Sunday, June 21, 2009

Should government be in the business of dictating morals?

The idea of personal liberty is a foreign concept for the majority of Americans on the left and right. The only difference between the two is the direction and the degree that their respective policies use coercion and "laws" to get the chosen agenda's across. The talk on the left of a forced national healthcare system (their calling it insurance now) is one example. Or, the rights "War on Drugs", started by Sean Hannity's messiah Ronald Reagan, is another.
The original intent of the Constitutional Republic,not a democracy (sorry high school civics teachers) in the United States was to ensure life, liberty, and the pursuit of happiness (property). Different people have vastly different ideas on what this right entails. They are different to the extent that each individual has their own opinion on what is moral. So long as this opinion does not interfere with anyone else's life, liberty, or property, no outsiders (politicians included) have a right to dictate whether that person is right or wrong, thru laws or any other means. Included in the right to property are private documents, something President's Bush and Obama forgot (or never knew). Bush had his "patriot act" and Obama now has the personal health records of every American, in a "secure" database of course. When will the "R's" and "D's" learn that the citizens are not to be taken advantage of, even if they claim its for the common good?
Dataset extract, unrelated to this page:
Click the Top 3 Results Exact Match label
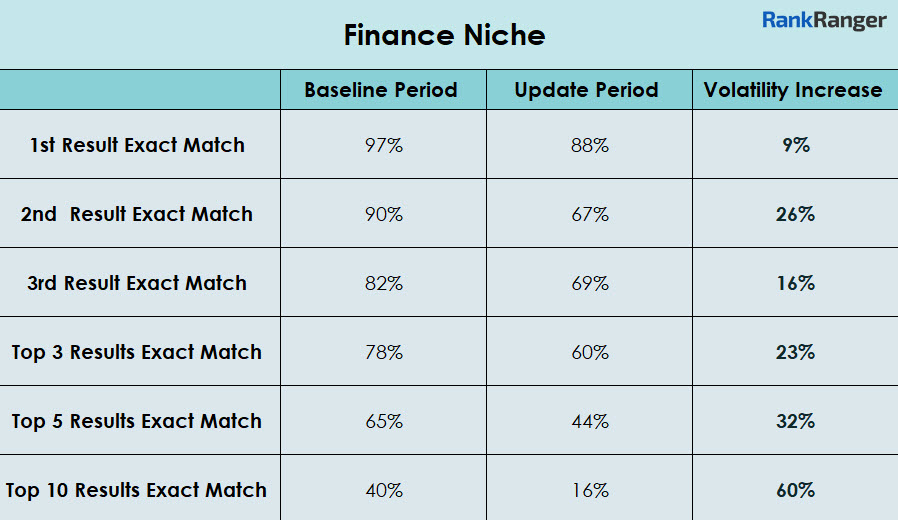The height and width of the screenshot is (520, 898). click(x=137, y=352)
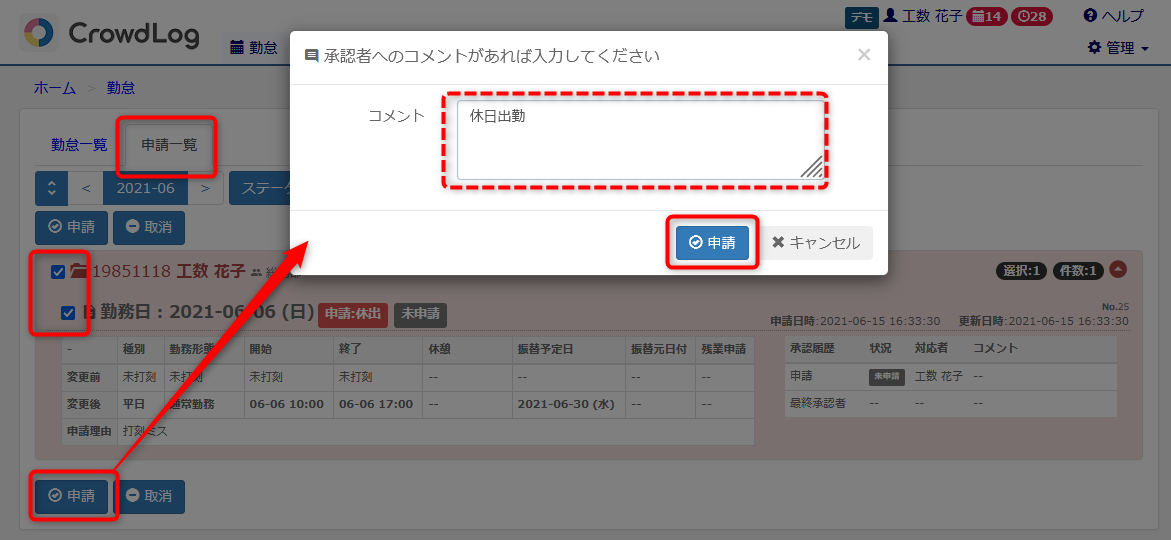Click the コメント text area
This screenshot has width=1171, height=540.
pyautogui.click(x=638, y=140)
This is where a free society trumps any sort of coercive society, because in a free society each individual chooses what he/she views as proper for themselves. There is no need for a person in Washington D.C. to tell them what is good or bad. Decisions have consequences, and in a free society the individual has a right to learn from those consequences. Until American's realize the true nature of a free society we are doomed to repeat the cyclical republican/democrat view of how this nation should be i.e. imposing morality on others.